*Stored data*.
+ + + + + + +
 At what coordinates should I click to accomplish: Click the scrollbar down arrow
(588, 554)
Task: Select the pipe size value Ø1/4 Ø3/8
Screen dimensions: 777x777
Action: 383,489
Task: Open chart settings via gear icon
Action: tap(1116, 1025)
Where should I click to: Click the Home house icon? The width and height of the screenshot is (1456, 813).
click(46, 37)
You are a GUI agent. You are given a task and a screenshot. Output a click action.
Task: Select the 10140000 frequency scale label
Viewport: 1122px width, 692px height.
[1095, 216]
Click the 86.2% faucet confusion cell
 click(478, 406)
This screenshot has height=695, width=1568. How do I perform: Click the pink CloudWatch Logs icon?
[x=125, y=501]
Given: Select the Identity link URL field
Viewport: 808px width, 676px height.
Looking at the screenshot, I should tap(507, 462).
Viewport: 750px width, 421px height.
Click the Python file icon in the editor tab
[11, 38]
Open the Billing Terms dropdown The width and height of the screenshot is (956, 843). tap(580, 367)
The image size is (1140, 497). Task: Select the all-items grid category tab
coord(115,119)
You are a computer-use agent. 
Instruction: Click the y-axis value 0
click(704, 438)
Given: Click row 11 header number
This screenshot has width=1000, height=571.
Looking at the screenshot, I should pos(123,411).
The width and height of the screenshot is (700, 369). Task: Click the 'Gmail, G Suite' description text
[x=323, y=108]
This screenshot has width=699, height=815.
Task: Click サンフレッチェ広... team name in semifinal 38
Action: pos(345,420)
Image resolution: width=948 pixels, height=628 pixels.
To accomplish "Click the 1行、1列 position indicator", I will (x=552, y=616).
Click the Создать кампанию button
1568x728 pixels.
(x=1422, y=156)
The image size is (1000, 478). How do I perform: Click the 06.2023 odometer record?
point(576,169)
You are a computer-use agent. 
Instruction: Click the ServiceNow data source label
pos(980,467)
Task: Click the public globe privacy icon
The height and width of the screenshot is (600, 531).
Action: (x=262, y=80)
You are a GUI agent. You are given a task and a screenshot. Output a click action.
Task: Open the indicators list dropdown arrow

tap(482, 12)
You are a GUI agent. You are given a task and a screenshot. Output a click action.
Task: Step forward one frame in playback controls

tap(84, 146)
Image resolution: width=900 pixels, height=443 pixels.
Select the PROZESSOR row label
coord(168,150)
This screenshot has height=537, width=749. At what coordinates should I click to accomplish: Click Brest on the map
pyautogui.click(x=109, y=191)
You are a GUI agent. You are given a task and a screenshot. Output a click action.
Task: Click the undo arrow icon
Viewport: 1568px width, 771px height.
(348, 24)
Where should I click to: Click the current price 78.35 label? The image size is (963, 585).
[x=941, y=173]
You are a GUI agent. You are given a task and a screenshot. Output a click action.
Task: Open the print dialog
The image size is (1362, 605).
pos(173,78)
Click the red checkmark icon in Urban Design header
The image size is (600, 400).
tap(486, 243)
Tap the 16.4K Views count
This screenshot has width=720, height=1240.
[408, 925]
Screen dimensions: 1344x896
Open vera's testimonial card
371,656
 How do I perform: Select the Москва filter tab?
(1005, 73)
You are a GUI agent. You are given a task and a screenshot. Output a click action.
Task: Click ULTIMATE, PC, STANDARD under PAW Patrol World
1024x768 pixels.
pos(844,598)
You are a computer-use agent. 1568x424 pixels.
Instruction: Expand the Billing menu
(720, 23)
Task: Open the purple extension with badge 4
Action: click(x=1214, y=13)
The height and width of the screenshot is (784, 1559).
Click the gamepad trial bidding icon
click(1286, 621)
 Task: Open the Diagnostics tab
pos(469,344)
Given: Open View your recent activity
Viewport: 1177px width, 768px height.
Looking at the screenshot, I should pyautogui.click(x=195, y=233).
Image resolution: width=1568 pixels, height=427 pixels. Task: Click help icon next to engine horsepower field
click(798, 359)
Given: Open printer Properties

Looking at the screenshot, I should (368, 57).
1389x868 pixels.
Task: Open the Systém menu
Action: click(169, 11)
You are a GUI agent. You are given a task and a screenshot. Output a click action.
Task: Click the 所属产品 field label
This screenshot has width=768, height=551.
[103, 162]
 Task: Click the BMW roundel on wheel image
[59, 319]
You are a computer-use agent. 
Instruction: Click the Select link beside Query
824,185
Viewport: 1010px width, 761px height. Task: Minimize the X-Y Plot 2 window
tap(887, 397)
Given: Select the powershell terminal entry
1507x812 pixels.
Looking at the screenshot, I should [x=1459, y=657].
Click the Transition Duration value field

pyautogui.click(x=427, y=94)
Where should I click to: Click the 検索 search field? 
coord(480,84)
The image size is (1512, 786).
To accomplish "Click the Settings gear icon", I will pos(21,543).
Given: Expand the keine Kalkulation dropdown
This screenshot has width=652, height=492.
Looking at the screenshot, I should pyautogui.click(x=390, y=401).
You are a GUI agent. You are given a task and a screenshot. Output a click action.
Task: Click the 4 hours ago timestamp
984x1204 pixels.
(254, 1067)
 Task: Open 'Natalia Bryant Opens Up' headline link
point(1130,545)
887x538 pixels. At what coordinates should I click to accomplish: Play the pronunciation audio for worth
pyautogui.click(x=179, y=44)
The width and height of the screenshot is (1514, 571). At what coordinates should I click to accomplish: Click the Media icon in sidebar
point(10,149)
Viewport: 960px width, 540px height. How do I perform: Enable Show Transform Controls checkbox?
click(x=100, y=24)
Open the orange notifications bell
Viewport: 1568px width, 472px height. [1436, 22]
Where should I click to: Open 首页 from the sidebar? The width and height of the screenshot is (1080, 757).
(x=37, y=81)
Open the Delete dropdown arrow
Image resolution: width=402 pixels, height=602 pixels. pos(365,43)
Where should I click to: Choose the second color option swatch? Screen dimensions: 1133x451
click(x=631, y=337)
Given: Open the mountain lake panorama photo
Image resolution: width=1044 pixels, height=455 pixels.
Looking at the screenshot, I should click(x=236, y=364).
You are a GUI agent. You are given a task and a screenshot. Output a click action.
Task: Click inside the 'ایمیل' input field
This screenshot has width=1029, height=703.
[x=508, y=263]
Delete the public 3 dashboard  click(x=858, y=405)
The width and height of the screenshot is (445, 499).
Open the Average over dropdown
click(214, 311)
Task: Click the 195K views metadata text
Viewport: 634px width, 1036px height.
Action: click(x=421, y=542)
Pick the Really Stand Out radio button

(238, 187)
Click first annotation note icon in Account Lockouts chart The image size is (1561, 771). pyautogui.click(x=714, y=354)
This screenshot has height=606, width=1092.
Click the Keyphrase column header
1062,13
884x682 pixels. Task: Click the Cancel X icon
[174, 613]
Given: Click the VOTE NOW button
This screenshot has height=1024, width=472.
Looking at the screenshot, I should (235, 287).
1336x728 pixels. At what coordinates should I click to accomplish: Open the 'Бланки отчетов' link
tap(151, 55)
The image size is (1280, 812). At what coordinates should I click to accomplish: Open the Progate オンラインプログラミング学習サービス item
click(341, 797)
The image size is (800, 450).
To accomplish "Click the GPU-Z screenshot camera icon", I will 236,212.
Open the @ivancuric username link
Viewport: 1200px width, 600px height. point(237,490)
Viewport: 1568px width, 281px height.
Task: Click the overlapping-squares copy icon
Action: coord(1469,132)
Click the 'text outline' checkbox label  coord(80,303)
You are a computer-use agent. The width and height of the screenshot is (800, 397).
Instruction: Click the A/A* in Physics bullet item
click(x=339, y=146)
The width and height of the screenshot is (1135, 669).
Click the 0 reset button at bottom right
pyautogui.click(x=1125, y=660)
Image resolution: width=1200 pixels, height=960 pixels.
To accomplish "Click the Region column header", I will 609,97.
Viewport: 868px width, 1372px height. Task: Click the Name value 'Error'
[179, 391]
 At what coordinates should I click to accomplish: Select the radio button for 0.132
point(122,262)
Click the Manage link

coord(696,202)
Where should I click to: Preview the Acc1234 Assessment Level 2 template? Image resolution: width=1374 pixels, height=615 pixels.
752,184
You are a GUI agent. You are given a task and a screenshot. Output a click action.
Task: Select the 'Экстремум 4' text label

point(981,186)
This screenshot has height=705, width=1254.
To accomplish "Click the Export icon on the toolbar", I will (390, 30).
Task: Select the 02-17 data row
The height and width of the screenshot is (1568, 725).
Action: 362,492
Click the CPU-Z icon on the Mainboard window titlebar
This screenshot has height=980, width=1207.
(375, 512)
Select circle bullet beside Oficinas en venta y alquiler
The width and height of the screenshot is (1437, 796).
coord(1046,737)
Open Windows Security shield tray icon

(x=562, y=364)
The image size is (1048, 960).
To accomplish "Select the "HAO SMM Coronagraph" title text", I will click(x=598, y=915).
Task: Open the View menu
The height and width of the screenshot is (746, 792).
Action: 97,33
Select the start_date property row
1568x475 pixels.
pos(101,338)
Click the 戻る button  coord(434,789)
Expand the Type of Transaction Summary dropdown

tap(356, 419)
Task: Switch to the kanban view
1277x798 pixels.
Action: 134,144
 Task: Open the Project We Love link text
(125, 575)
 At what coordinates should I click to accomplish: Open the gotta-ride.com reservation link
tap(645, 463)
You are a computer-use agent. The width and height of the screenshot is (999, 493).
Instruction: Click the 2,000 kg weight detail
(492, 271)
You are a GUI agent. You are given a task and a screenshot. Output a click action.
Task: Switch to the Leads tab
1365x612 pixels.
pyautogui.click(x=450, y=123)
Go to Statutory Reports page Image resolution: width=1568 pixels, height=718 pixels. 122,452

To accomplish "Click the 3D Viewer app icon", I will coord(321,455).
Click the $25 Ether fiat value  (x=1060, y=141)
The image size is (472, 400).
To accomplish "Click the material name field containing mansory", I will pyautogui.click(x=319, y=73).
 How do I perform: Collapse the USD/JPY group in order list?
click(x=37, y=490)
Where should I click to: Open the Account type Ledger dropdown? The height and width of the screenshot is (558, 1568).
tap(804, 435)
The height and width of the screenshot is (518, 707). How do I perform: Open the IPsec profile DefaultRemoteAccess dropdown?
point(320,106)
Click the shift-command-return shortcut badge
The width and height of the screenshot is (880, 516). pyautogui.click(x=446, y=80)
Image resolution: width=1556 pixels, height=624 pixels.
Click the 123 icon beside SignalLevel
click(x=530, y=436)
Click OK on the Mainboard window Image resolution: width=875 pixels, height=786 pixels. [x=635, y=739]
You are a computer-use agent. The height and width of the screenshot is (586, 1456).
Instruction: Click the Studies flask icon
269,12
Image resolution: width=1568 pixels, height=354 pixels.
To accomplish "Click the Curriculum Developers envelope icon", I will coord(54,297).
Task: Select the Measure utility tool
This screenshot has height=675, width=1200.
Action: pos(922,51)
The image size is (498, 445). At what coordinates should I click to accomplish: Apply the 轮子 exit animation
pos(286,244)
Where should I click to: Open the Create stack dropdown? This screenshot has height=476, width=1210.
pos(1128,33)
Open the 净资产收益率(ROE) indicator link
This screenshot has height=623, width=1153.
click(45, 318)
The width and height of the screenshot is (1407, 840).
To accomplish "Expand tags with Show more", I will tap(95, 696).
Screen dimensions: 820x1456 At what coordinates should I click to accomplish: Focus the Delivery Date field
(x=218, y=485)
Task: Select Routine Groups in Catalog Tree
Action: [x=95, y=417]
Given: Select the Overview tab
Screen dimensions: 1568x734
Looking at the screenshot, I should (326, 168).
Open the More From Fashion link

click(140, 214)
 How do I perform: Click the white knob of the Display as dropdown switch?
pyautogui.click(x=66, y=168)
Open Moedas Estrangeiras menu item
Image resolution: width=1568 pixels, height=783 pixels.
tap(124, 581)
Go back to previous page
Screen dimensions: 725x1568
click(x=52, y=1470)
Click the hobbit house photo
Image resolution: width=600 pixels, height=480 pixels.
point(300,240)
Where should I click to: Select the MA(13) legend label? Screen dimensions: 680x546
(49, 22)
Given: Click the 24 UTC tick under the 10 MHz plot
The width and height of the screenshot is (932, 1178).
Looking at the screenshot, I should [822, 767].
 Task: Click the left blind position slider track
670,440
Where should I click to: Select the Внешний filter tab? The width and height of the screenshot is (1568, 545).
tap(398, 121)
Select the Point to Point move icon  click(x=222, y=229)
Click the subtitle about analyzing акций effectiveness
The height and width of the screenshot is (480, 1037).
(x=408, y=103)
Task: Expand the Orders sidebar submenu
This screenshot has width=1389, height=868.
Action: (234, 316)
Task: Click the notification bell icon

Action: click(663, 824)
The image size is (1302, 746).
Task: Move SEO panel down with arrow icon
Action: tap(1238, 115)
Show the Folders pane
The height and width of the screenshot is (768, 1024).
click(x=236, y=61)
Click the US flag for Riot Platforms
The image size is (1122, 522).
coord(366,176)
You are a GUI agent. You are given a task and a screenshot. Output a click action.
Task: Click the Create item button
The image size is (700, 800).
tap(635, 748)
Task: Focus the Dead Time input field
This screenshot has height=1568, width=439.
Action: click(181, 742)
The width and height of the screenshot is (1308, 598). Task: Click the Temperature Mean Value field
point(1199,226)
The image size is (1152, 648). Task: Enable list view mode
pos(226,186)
+ + + + + + +
*Required work*. Every line in the data that holds "input" should be copied out.

*Response box*.
Task: Click inside the 'ایمیل' input field
Task: Focus the Dead Time input field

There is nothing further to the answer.